Marcel Desailly, a former France defender, has explained why he chose to play for the Le Bleus rather than the Black Stars.
Desailly, born Odenke Abbey, chose France over Ghana despite his Ghanaian roots.
In an exclusive interview with Joy Sports, he never had the opportunity to represent Ghana at the international level because he had established himself in France’s youth national teams.
“I was already a part of the [French] system. “I became a professional at the age of 18/19, and I was allowed to join the French national team, so there was no choice but to consider,” he explained.
He discussed his previous organization, Lizzy’s Sports Complex, and how it was his dream even while he was playing overseas.
“When I was a soccer player, I had the vision and ideas to return to Ghana and settle and develop sports infrastructure.
I knew it was a little low, especially in sports, so I prepared.”
Those plans came true when he constructed the Lizzy Sports Complex, a multi-purpose sports facility in the heart of Ghana’s capital.
However, after nearly a decade, the former AC Milan defender appears to have abandoned his commitment to the facility, claiming that it is not worth investing his resources in.
“After 10 to 11 years of operation, I am a little bit tired,” he stated.
“I had to make a lot of things available to ensure that the service we were providing was true of that calibre.”
Marcel Desailly was linked to the Black Stars coaching job twice between 2009 and 2016. However, it never came to fruition, with many speculating on high financial demands that the country could not meet.
One of the reasons the 1998 FIFA World Cup winner did not coach the senior national team is his dedication to the project.
“I also missed out on the opportunity to coach the Black Stars as a result of this investment.
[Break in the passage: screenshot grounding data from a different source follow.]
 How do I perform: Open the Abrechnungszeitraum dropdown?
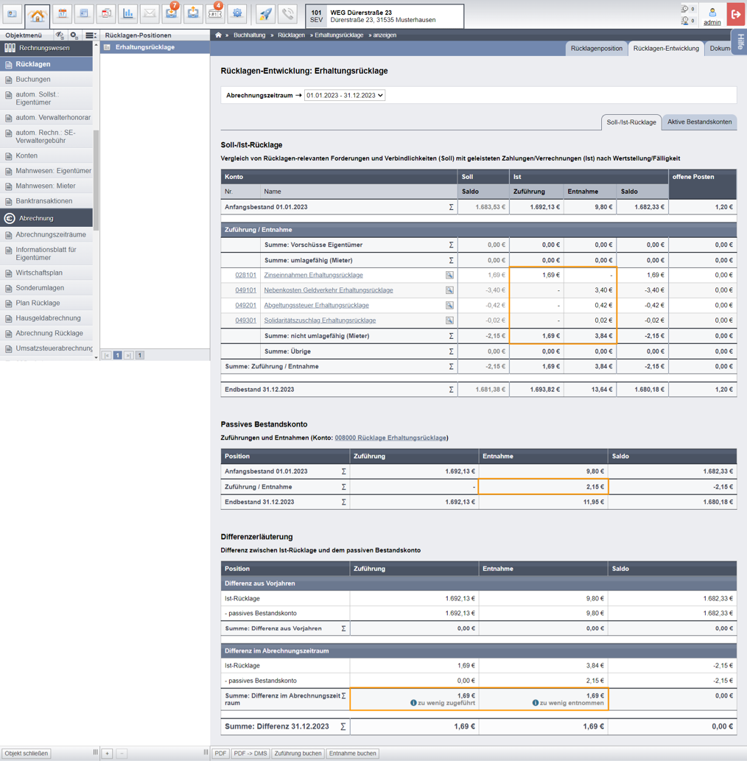(x=345, y=95)
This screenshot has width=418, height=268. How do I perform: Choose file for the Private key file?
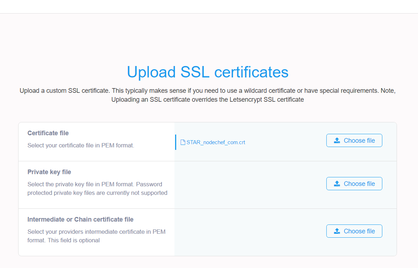(354, 184)
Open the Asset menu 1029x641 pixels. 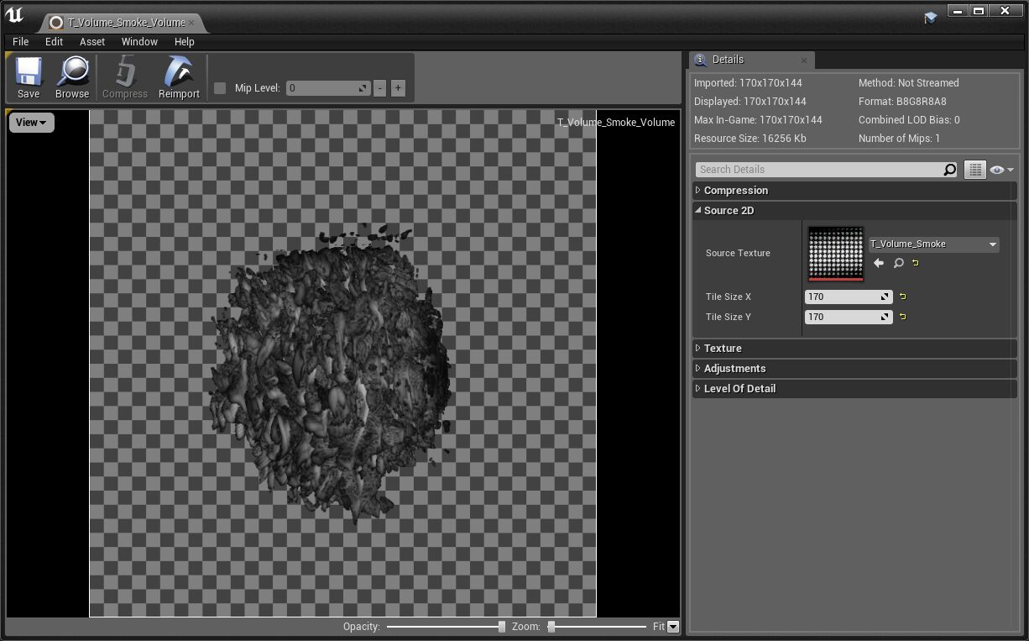92,41
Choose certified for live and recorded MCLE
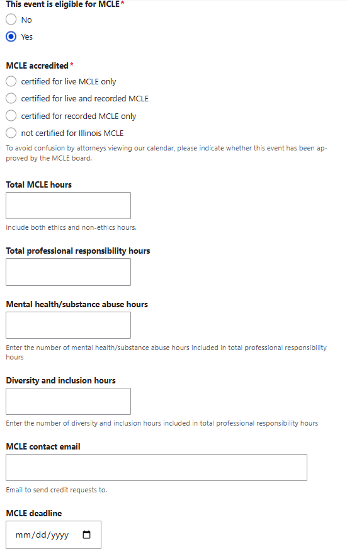Image resolution: width=347 pixels, height=549 pixels. (x=11, y=98)
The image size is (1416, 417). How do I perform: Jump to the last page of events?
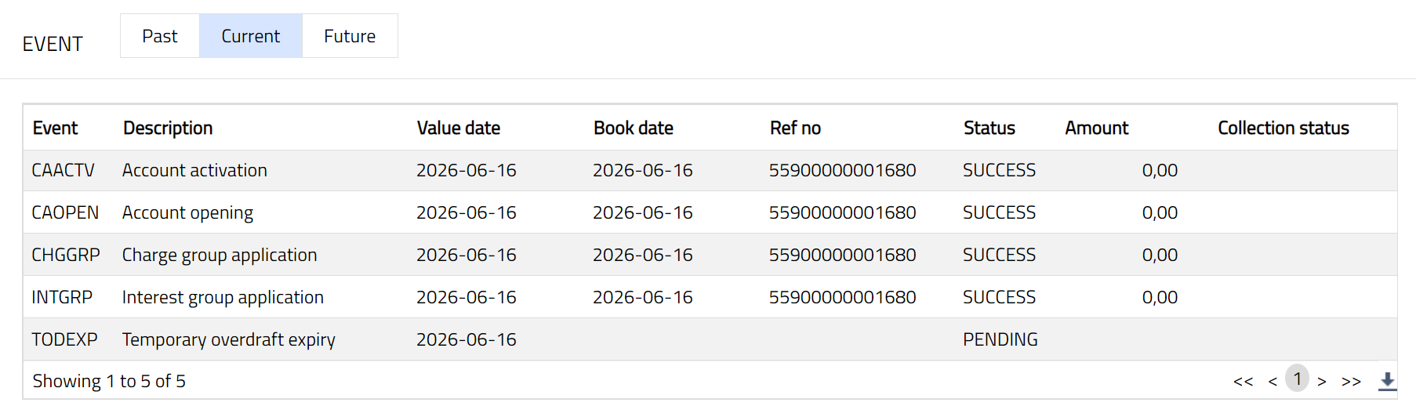click(1351, 382)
“I had no choice but to follow through on this investment.” I’m done for the time being. “It isn’t profitable,” he said.
Marcel claims he invested a lot of money each year without recouping much, citing this as one of his reasons for leaving the facility.
“If you want something to last, you need to bring expertise; the sports department alone had about 90 people. Every year, I re-invested my personal funds in the system. So, after ten years, I’ve spent over 1.5 million dollars per year supporting the business to pay off the debt.
“Maintenance of the pitch, salary payment, generator, and others.” That is why no one comes into those children’s services because they are not profitable,” he explained.